Repeat the data that follows exactly, starting at the line with "Open the now playing album art thumbnail" and ending at the line with "Where should I", and leave out every picture.

▶ _DATA EXCERPTS_:
- - - - -

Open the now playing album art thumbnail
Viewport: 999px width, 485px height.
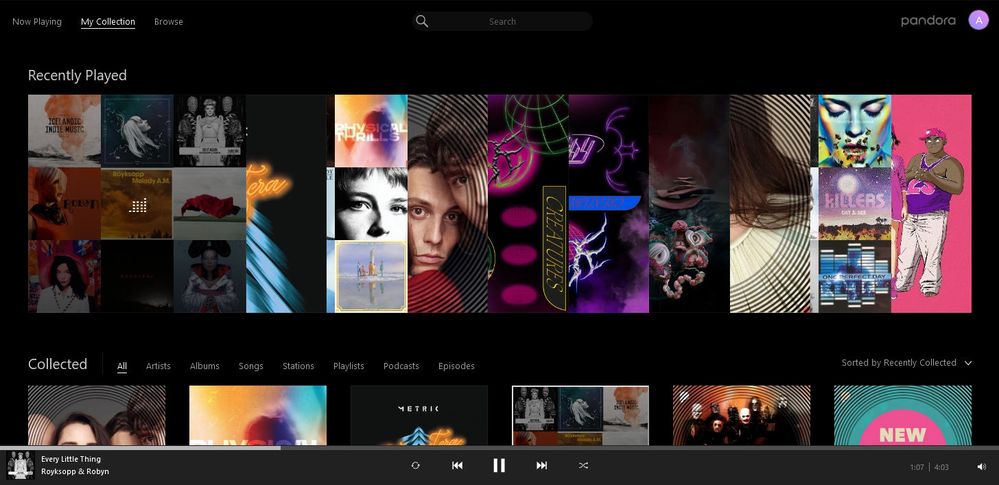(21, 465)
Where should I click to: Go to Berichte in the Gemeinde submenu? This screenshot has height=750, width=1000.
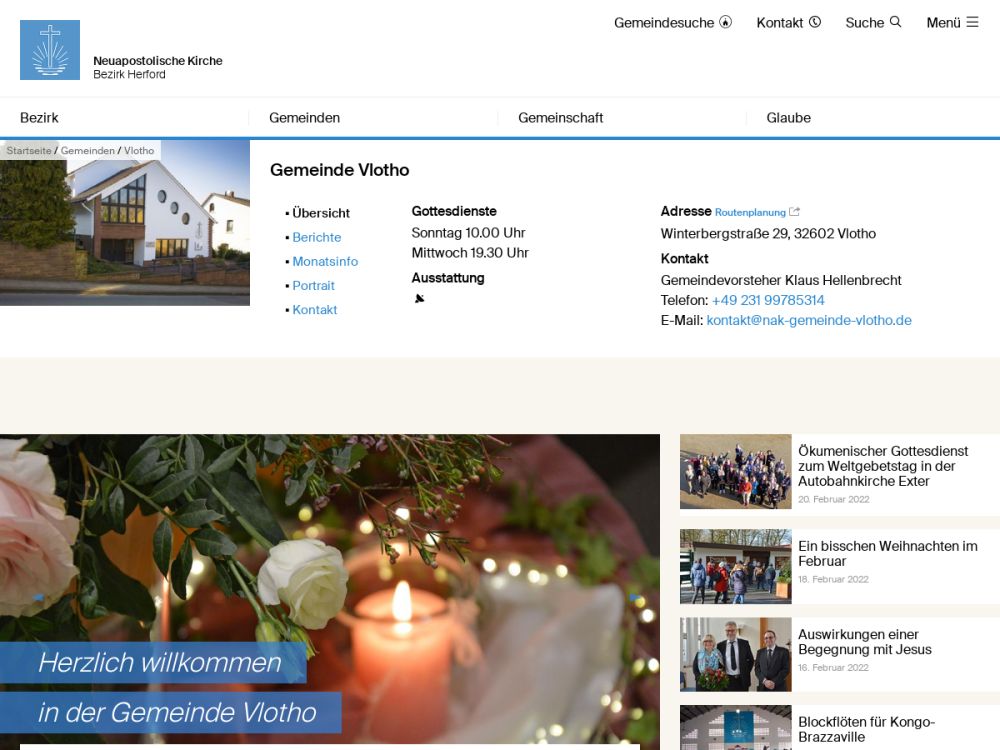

- - - - -

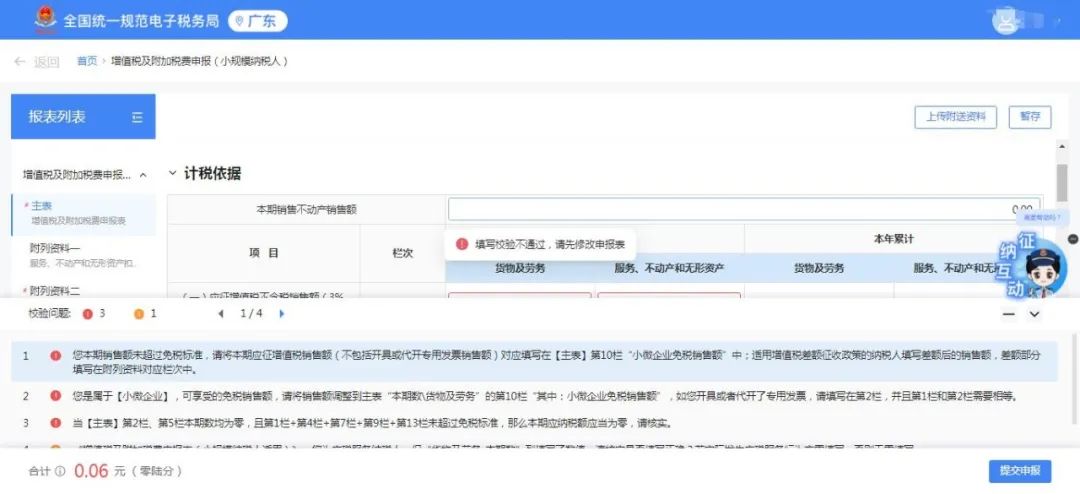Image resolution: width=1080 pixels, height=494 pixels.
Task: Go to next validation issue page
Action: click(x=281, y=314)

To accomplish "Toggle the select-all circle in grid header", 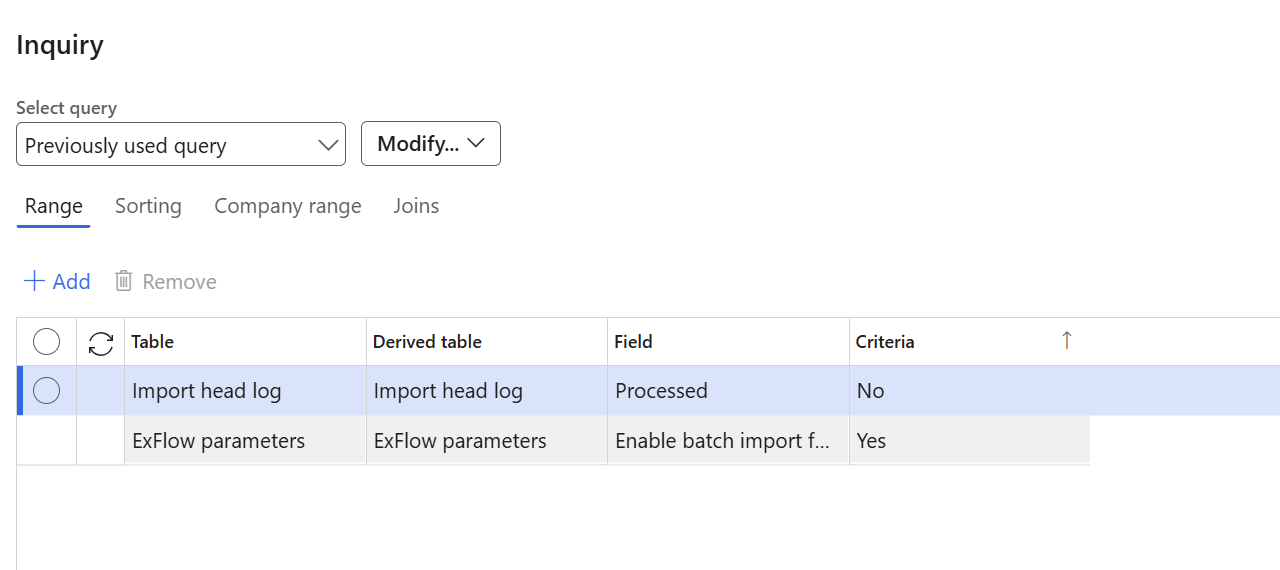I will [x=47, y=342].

- - - - -

▶ _ANSWER SECTION_:
Open the now playing album art thumbnail
Viewport: 999px width, 485px height.
(21, 465)
Where should I click to: Go to Berichte in the Gemeinde submenu? This screenshot has height=750, width=1000.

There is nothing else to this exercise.